Task to carry out >> Return every record in full. Match each one exactly.

================================

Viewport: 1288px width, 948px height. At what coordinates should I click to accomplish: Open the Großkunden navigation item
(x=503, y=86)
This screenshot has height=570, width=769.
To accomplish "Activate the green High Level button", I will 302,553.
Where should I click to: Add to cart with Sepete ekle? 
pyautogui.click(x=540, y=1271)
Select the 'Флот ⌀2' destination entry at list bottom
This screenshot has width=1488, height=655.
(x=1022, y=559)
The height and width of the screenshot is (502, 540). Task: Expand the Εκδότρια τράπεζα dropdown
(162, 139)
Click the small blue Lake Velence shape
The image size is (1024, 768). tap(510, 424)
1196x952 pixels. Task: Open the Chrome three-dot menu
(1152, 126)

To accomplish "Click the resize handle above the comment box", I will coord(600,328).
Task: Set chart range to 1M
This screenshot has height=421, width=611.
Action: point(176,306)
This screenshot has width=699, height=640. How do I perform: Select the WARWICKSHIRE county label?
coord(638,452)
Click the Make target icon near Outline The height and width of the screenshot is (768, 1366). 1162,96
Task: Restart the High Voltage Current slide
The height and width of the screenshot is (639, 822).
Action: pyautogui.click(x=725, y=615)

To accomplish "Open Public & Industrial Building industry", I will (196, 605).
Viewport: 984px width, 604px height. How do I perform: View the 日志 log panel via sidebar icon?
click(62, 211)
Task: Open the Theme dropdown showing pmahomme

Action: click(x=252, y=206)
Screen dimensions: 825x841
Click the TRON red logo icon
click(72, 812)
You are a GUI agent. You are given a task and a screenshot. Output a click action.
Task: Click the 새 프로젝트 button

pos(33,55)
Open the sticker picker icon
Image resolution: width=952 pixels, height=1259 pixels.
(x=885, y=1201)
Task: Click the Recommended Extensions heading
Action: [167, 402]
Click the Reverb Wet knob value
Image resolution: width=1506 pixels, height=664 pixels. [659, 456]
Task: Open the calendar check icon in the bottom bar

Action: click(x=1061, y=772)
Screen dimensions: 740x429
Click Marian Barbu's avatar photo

================================

Result for this exercise >>
Viewport: 1288px width, 948px height. At what coordinates should I click to accomplish: Open the Großkunden navigation item
(x=503, y=86)
This screenshot has height=570, width=769.
To accomplish "Activate the green High Level button", I will 302,553.
Where should I click to: Add to cart with Sepete ekle? 
pyautogui.click(x=540, y=1271)
Select the 'Флот ⌀2' destination entry at list bottom
This screenshot has width=1488, height=655.
(x=1022, y=559)
The height and width of the screenshot is (502, 540). Task: Expand the Εκδότρια τράπεζα dropdown
(162, 139)
Click the small blue Lake Velence shape
The image size is (1024, 768). tap(510, 424)
1196x952 pixels. Task: Open the Chrome three-dot menu
(1152, 126)

To accomplish "Click the resize handle above the comment box", I will coord(600,328).
Task: Set chart range to 1M
This screenshot has height=421, width=611.
Action: point(176,306)
This screenshot has width=699, height=640. How do I perform: Select the WARWICKSHIRE county label?
coord(638,452)
Click the Make target icon near Outline The height and width of the screenshot is (768, 1366). 1162,96
Task: Restart the High Voltage Current slide
The height and width of the screenshot is (639, 822).
Action: pyautogui.click(x=725, y=615)

To accomplish "Open Public & Industrial Building industry", I will (196, 605).
Viewport: 984px width, 604px height. How do I perform: View the 日志 log panel via sidebar icon?
click(62, 211)
Task: Open the Theme dropdown showing pmahomme

Action: click(x=252, y=206)
Screen dimensions: 825x841
Click the TRON red logo icon
click(72, 812)
You are a GUI agent. You are given a task and a screenshot. Output a click action.
Task: Click the 새 프로젝트 button

pos(33,55)
Open the sticker picker icon
Image resolution: width=952 pixels, height=1259 pixels.
(x=885, y=1201)
Task: Click the Recommended Extensions heading
Action: [167, 402]
Click the Reverb Wet knob value
Image resolution: width=1506 pixels, height=664 pixels. [659, 456]
Task: Open the calendar check icon in the bottom bar

Action: click(x=1061, y=772)
Screen dimensions: 740x429
Click Marian Barbu's avatar photo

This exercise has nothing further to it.